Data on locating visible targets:
■ ■ ■ ■
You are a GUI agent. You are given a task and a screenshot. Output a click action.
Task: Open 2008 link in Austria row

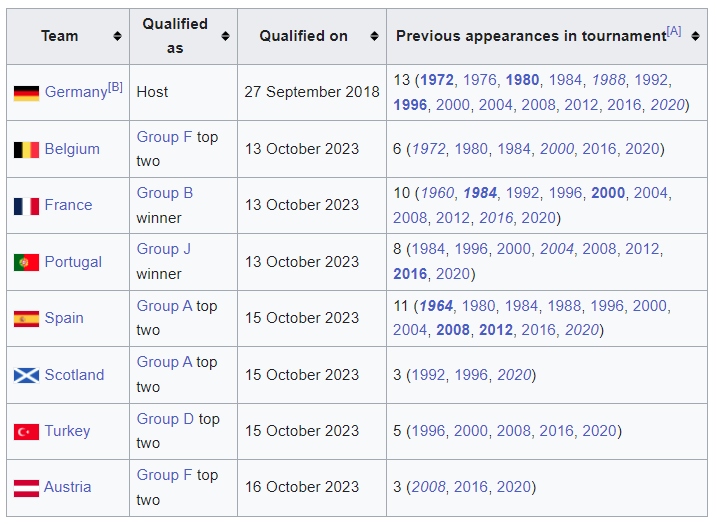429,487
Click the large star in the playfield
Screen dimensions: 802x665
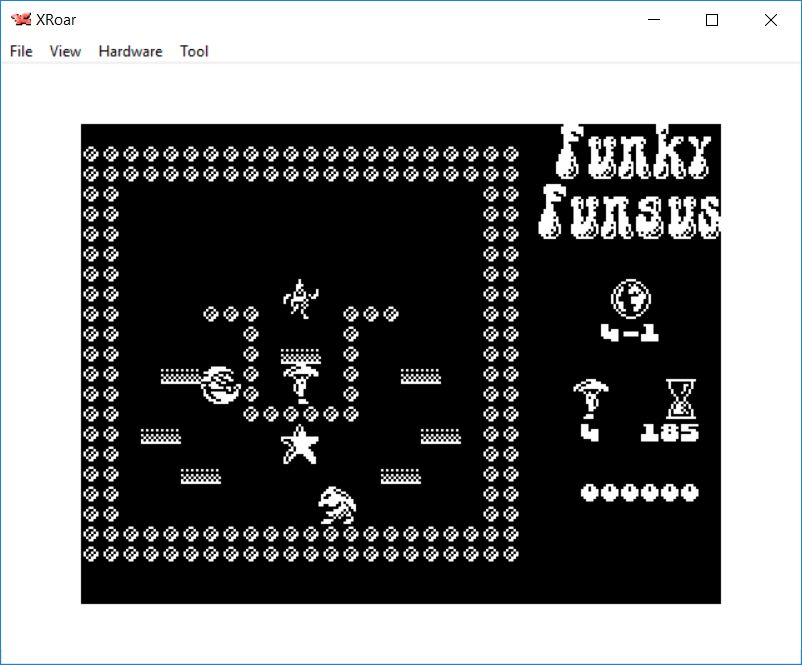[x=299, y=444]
■ ■ ■ ■
**What to do**:
Rewrite the records above, replacing "playfield" with "game board" and keeping everything else the same. Leave the pictures out of your answer.

**Solution to this problem**:
You are a GUI agent. You are given a task and a screenshot. Output a click action.
Task: Open 2008 link in Austria row

429,487
Click the large star in the game board
Screen dimensions: 802x665
[x=299, y=444]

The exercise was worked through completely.